We have heard so many cases where a corporate human resources team was complicit in saving a man in power, where a woman felt victimized for voicing a complaint. In some cases, women even lost their jobs or were forced to resign as a result. Firms must empower their Internal Complaints Committees — every office in India is legally required to have one — against sexual harassment in organizations and give autonomy to it. Women have to be made a crucial part of these committees. And every single complaint filed since these committees were instituted should be taken seriously and investigated. Companies have to ensure more women are in positions of power. That would make #MeTooIndia more sustainable, emboldening more women to come forward against cases of sexual assault.
Last year, when 24-year old student Raya Sarkar posted a list of sexual harassers on her Facebook page, naming various academics, it created a furor.
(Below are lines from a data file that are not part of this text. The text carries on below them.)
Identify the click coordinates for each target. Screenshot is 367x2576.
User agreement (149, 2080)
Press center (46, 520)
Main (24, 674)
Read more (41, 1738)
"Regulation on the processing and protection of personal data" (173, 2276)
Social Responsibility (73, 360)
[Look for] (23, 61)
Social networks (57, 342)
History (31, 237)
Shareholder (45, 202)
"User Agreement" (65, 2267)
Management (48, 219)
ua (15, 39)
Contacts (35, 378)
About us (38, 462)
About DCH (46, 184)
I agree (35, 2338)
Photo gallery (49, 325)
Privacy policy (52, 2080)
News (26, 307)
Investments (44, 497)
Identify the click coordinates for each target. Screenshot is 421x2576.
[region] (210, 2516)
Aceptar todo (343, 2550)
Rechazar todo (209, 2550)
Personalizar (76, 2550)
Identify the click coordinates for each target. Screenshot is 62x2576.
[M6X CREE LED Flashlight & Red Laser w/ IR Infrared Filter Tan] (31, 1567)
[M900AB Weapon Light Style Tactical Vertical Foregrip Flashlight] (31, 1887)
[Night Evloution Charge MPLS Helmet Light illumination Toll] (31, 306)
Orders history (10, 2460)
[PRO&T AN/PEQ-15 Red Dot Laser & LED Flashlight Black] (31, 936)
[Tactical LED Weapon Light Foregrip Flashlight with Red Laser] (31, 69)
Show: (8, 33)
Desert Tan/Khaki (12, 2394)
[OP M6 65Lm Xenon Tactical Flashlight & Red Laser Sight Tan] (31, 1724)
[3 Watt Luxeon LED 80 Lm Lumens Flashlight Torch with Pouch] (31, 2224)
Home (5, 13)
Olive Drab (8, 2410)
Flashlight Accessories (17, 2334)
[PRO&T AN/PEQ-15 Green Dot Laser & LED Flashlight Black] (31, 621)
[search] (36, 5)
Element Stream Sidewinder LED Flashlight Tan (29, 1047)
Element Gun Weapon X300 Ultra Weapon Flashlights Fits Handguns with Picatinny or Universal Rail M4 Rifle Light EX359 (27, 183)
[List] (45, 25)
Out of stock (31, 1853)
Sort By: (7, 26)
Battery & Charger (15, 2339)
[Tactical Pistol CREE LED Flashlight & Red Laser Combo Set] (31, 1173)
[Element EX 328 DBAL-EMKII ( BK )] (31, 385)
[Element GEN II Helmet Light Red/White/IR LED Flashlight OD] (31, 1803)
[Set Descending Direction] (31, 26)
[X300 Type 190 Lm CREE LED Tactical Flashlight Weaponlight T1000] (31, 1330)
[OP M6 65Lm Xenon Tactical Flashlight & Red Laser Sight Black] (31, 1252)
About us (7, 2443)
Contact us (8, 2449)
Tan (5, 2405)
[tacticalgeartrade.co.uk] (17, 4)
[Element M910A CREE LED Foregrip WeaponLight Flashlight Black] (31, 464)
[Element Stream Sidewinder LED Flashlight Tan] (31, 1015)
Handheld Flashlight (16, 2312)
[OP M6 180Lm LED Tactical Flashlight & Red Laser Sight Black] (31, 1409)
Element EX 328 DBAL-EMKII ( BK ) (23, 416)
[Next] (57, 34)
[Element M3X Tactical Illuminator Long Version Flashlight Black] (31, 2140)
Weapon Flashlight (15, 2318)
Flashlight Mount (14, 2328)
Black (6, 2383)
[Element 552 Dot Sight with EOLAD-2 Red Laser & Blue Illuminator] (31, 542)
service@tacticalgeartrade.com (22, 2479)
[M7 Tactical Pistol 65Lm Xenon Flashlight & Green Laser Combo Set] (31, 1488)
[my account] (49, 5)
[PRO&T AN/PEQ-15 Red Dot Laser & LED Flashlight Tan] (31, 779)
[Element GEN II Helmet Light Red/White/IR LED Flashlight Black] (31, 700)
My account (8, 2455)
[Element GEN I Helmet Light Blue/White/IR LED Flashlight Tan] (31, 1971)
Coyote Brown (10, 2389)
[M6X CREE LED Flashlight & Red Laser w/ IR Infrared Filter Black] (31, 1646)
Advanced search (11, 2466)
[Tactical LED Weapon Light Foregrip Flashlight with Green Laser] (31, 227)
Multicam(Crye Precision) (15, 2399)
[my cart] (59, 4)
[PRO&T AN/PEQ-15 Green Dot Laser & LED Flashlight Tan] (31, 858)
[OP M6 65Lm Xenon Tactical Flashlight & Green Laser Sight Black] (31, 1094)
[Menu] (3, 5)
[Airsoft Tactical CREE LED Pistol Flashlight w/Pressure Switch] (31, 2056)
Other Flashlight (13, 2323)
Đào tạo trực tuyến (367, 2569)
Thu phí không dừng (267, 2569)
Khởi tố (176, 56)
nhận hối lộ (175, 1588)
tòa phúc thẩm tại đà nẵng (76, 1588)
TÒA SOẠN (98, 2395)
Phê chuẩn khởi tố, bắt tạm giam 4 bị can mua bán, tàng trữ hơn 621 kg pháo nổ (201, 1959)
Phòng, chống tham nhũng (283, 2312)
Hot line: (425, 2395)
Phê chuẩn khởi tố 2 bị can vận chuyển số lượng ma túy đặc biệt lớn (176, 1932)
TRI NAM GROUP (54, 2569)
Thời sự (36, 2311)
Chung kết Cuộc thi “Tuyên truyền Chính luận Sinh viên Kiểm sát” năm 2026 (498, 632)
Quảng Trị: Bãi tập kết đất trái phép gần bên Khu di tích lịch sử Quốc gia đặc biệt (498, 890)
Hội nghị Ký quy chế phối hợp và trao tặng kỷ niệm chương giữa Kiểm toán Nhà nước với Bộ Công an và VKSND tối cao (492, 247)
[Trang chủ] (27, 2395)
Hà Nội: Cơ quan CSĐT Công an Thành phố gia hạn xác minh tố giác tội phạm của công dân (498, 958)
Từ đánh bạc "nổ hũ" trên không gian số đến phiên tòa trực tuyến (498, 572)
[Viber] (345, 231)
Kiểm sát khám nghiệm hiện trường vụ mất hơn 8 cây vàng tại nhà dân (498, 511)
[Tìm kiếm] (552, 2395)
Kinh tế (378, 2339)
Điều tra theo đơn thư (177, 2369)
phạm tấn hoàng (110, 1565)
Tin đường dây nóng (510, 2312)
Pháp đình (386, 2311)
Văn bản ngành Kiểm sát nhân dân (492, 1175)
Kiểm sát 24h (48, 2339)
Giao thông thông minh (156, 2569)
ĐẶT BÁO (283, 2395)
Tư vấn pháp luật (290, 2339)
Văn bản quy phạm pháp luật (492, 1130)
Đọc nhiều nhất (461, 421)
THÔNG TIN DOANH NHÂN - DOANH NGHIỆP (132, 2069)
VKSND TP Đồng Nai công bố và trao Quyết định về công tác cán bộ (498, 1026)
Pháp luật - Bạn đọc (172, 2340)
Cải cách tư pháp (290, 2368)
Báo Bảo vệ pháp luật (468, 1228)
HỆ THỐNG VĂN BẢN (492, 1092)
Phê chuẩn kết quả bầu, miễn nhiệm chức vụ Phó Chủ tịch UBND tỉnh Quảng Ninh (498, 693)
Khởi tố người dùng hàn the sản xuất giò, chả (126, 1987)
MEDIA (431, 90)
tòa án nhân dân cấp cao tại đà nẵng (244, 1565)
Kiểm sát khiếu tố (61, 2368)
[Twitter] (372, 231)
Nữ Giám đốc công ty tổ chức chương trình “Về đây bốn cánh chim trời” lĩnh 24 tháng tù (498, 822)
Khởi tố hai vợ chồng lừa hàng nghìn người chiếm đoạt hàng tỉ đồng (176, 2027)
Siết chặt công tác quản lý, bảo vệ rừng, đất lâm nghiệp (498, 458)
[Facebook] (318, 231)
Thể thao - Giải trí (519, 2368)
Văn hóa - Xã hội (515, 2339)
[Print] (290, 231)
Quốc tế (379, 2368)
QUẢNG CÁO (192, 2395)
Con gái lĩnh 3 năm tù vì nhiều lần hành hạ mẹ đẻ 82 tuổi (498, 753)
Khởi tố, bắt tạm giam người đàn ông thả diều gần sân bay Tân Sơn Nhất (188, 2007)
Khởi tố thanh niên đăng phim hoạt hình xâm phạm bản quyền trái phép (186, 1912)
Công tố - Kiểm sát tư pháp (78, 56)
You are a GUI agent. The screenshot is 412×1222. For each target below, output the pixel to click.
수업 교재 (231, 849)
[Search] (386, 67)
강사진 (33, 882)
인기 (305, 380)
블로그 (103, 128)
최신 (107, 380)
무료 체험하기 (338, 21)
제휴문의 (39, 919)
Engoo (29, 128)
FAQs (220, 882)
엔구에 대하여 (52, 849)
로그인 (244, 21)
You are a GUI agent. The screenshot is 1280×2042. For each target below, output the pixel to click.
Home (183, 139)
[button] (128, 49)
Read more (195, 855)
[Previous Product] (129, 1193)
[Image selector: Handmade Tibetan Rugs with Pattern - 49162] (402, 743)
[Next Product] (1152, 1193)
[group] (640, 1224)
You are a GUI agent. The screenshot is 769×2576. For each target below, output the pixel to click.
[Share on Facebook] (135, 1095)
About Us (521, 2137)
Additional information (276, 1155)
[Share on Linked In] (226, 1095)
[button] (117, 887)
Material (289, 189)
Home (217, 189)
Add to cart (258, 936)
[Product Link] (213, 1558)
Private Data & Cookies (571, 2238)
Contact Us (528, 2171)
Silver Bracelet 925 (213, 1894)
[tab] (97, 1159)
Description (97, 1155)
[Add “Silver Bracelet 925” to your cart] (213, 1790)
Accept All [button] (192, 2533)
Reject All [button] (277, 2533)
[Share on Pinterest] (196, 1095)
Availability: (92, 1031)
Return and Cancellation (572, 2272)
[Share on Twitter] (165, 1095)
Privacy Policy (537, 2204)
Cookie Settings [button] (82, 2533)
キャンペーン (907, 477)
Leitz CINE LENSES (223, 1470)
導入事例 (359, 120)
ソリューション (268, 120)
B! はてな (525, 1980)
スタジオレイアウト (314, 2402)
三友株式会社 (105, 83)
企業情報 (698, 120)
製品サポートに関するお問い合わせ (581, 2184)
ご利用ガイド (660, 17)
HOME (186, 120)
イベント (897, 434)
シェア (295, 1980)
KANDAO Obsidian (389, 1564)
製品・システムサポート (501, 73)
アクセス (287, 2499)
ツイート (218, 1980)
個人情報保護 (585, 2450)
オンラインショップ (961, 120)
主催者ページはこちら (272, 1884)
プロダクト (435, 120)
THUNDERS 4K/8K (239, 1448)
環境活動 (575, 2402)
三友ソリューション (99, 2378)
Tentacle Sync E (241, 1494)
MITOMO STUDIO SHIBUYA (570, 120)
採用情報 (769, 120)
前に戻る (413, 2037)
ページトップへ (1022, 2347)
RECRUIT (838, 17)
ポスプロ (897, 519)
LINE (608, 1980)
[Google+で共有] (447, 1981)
In fact, Sarkar’s list, aka the LoSHA (List of Sexual Harassers in Academia) is credited for starting the national conversation, even though at the time she faced some backlash. Sarkar had named 75 professors in 31 institutes in the list. We could have moved so far ahead in this battle for equality if, last year, Indian educational institutes would have acted on sexual harassment allegations against academicians.
To understand the reasons behind #MeToo in India, we have to understand the factors responsible for such an outpouring. In some parts of India, so-called “honor killings” — where families kill women if they enter into a relationship with men belonging to different castes or religions — are still a reality. As many as 251 were killed in honor killings in 2015, a horrifying 796 percent increase from the year before. Rape survivors are shamed and forced into silence; sexual harassment is rampant and women have been taught to believe that it is their shame to carry. Harini Calamur, founder of media firm Vipra, says, “India is not just one thing. You also have a very modern India.” So-called modernized women came out with their #MeToo stories and opened conversations with other women, she says. They reached out to their counterparts “who are not modern, not elite, to tell them what consent means, that a touch without permission is fundamentally wrong.”
The next step? Making the #MeToo movement more inclusive and sustainable will require providing a platform for women from traditionally marginalized communities. This begins with outreach. Those who don’t have access to social media should be able to go to local police stations and name men without having to worry about consequences. “Police have to be trained and sensitized, and more women have to be involved in the country’s law and order,” Calamur says. To prevent sexual harassment, she adds, schools, workplaces and labor markets have to be educated about consent.
But men also need to embrace change and educate themselves. “We take it for granted that boys whistle at girls, and mass media has normalized stalking.” Indian men, who have so far largely watched the country’s #MeToo movement from the sidelines, have to make an effort to stir their internalized ideas about gender and women’s rights. The burden of education should not just fall on women, Calamur says. Men need to question toxic misogynistic attitudes and internalized ideas of masculinity.
Correction: The original version of this article misspelled Utsav Chakraborty’s first name.